**WHAT NEEDS TO BE DONE**
Rewrite the listing below with "form label" replaced by "field label" and everything else left unchanged, omitting the pictures.

**DATA EXTRACT**
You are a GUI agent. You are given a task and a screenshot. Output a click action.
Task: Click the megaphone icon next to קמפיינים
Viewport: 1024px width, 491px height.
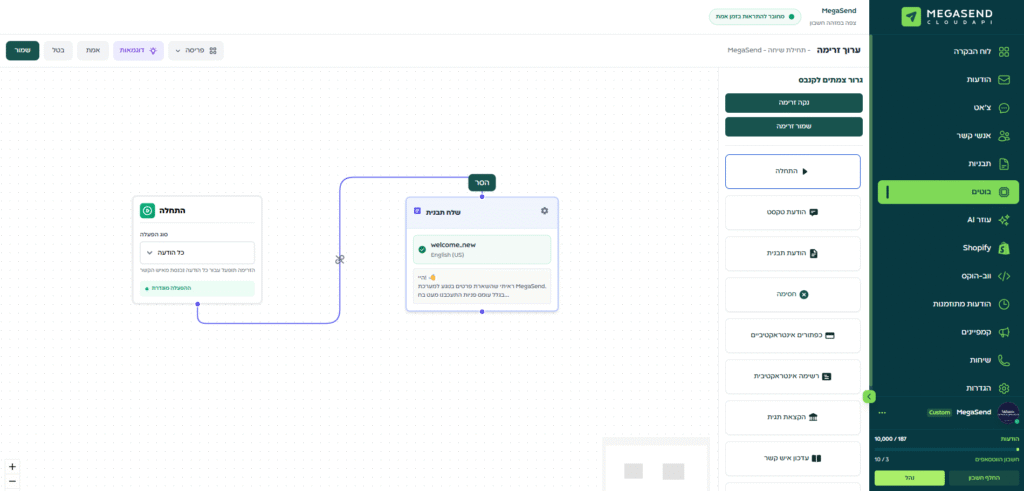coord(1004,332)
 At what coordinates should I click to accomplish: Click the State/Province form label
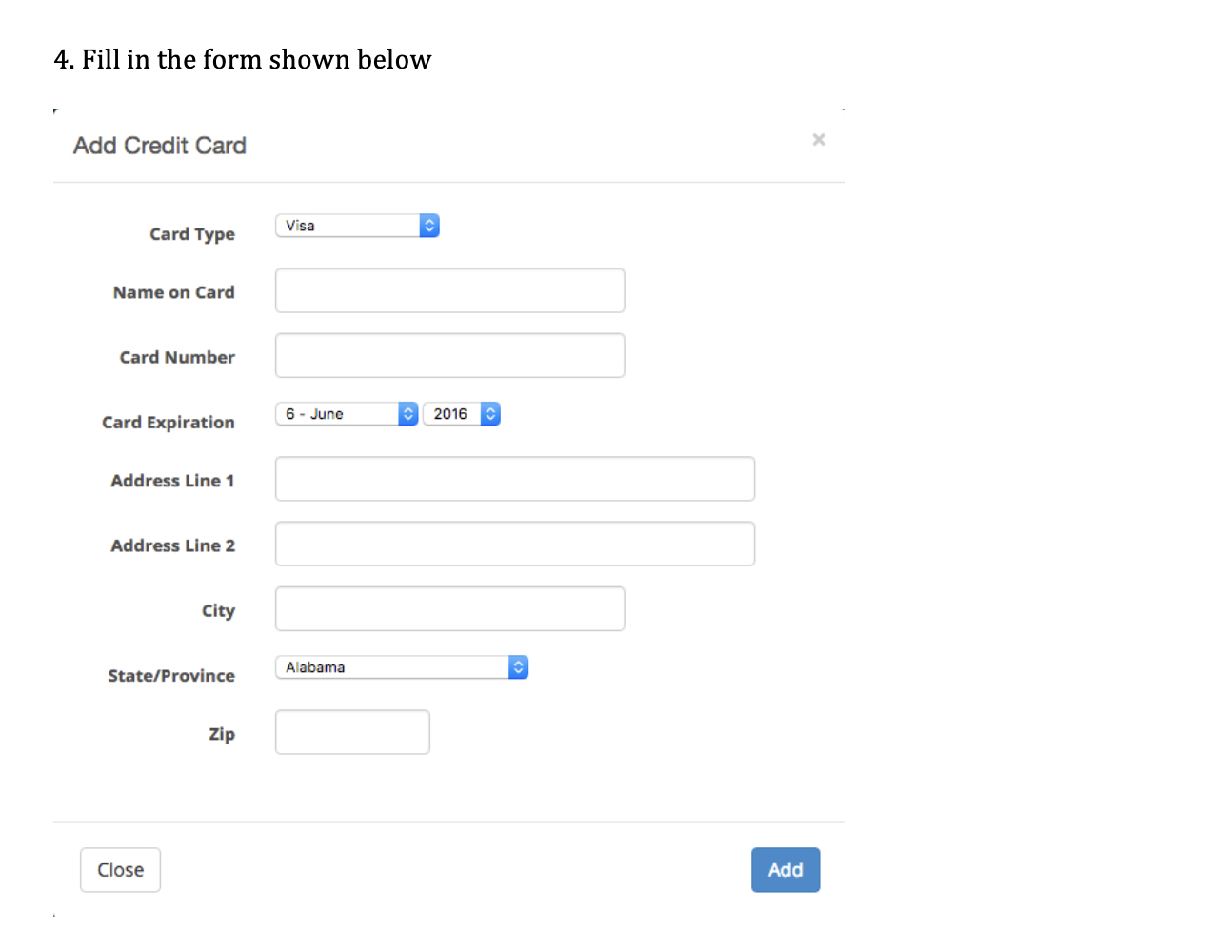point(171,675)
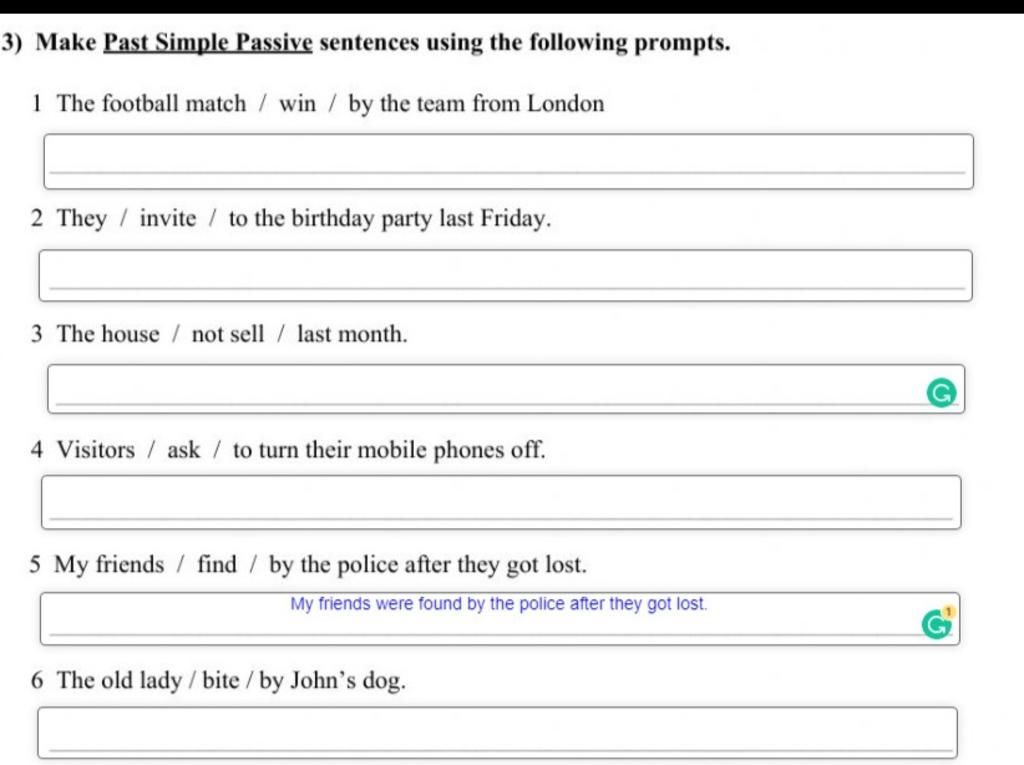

**RESPONSE FOR THIS EXERCISE**
You are a GUI agent. You are given a task and a screenshot. Output a click action.
Task: Click the megaphone icon next to קמפיינים
Viewport: 1024px width, 491px height.
coord(1004,332)
 At what coordinates should I click to accomplish: Click the State/Province field label
point(171,675)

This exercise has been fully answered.